**ABOUT THIS TASK:** Type the data below again exactly. Omit all pictures.

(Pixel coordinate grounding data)
⟨

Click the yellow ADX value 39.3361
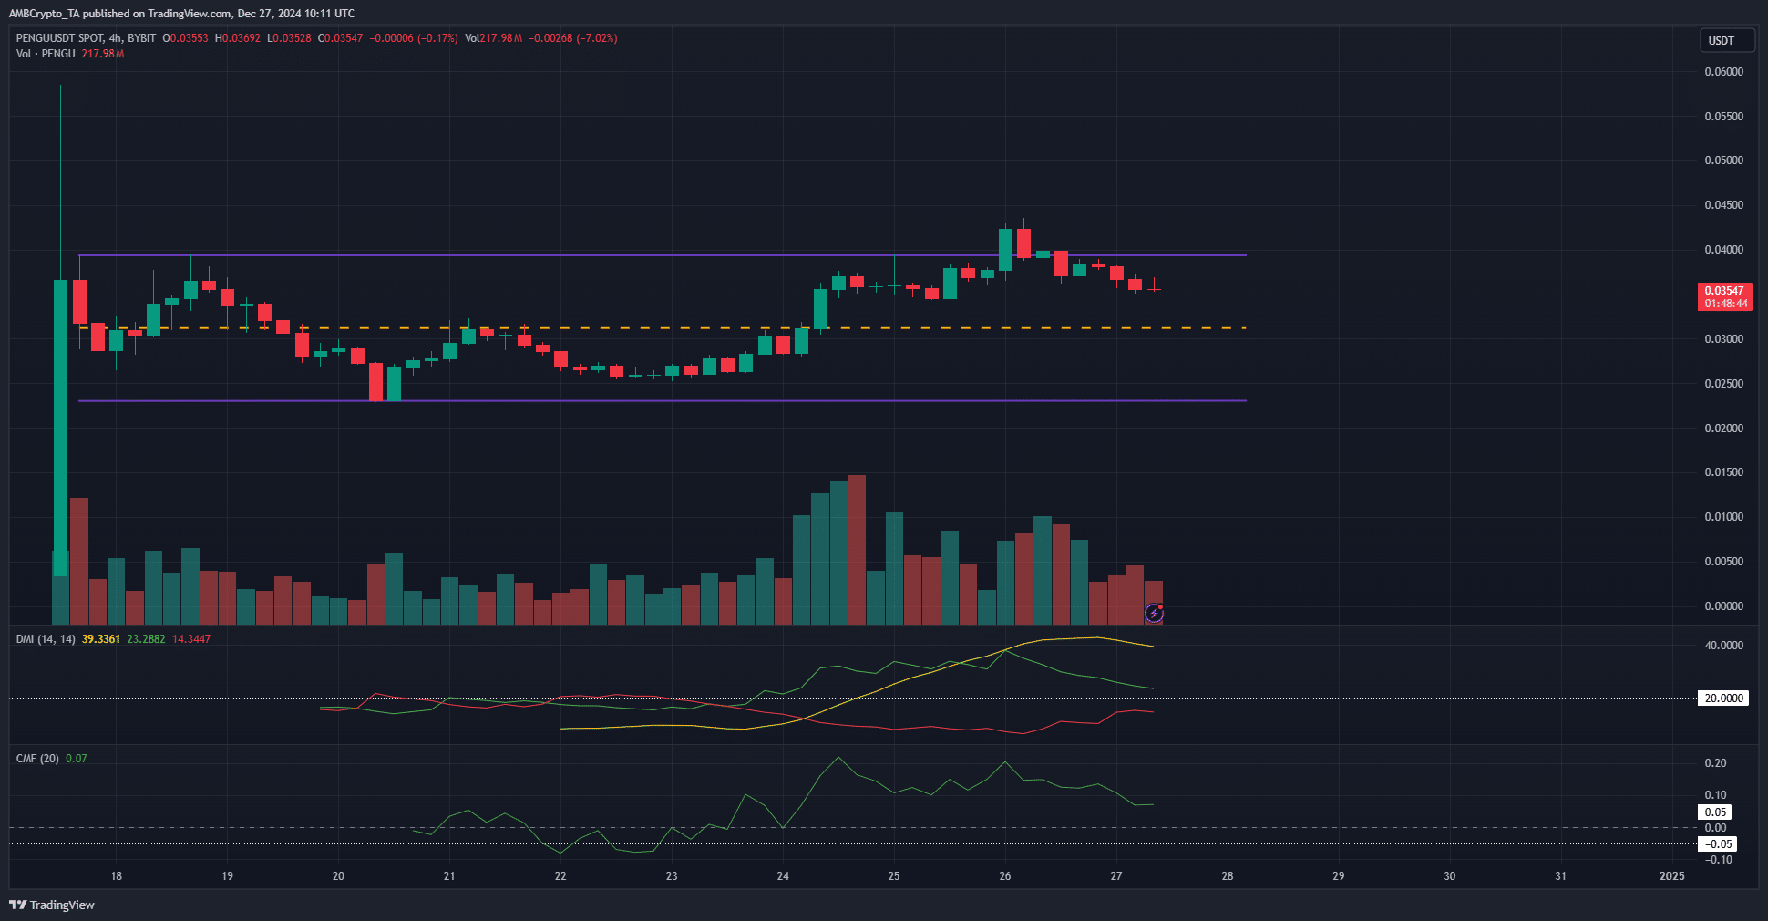This screenshot has height=921, width=1768. [x=100, y=639]
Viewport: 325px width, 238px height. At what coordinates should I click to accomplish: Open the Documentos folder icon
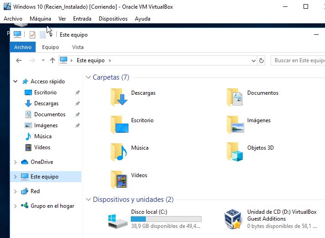(x=236, y=97)
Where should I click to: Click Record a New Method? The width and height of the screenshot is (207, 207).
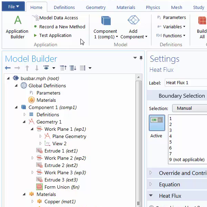click(x=62, y=27)
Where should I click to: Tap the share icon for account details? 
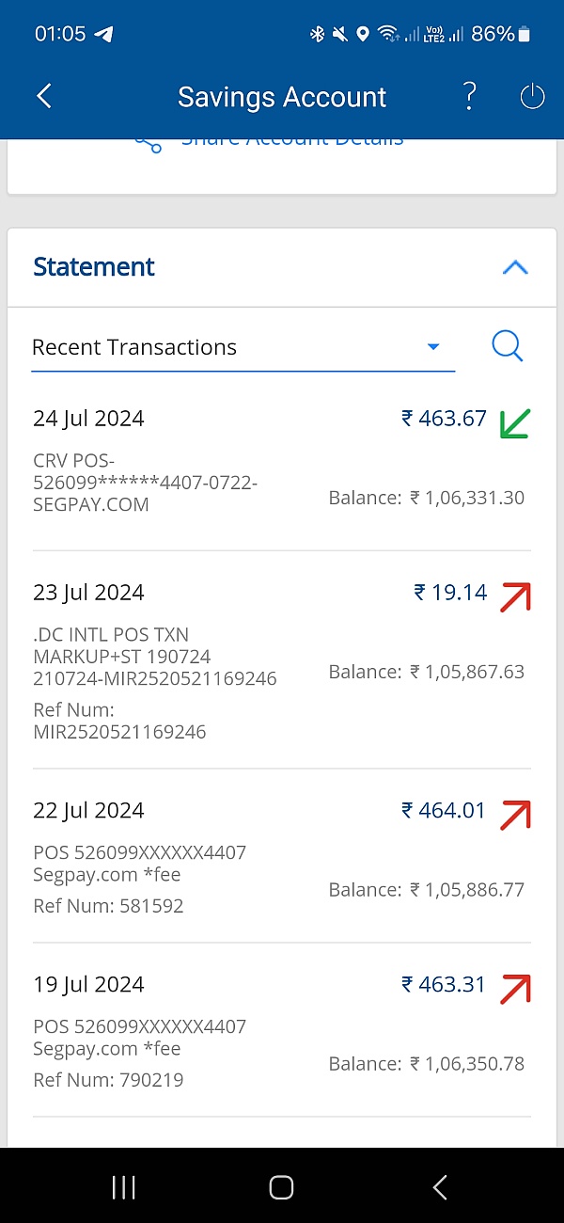148,143
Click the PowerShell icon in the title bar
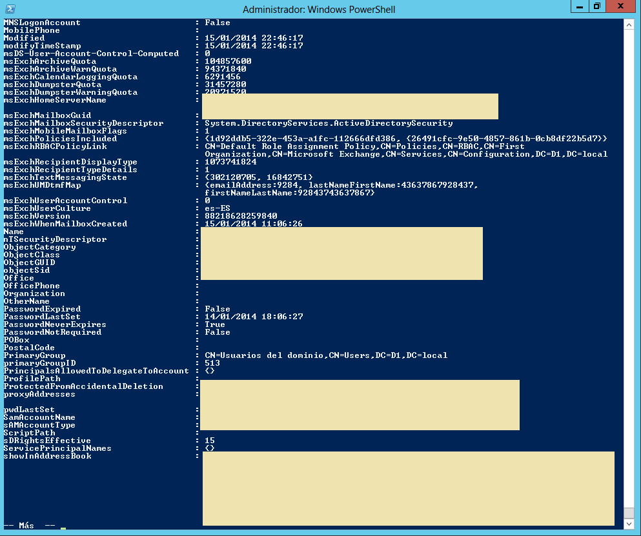The width and height of the screenshot is (641, 536). click(x=9, y=9)
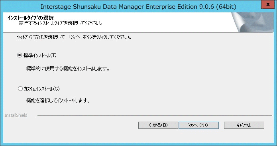Click the カスタムインストール(C) label text

tap(42, 89)
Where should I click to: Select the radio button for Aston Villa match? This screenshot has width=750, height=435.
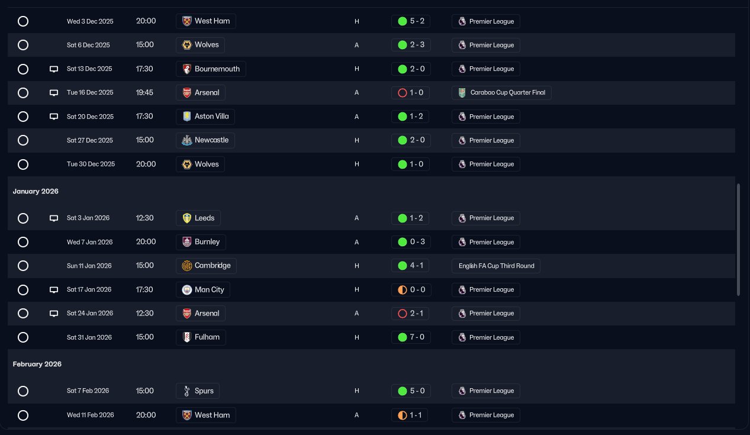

⟩

**YOUR SOLUTION:**
Click the yellow ADX value 39.3361
This screenshot has height=921, width=1768. [x=100, y=639]
Viewport: 325px width, 238px height. At what coordinates should I click to accomplish: Open the Documentos folder icon
(x=236, y=97)
Where should I click to: Click Record a New Method? The width and height of the screenshot is (207, 207).
click(x=62, y=27)
Where should I click to: Tap the share icon for account details? 
148,143
Click the PowerShell icon in the title bar
The width and height of the screenshot is (641, 536). click(x=9, y=9)
Click the カスタムインストール(C) label text

tap(42, 89)
Where should I click to: Select the radio button for Aston Villa match? This screenshot has width=750, height=435.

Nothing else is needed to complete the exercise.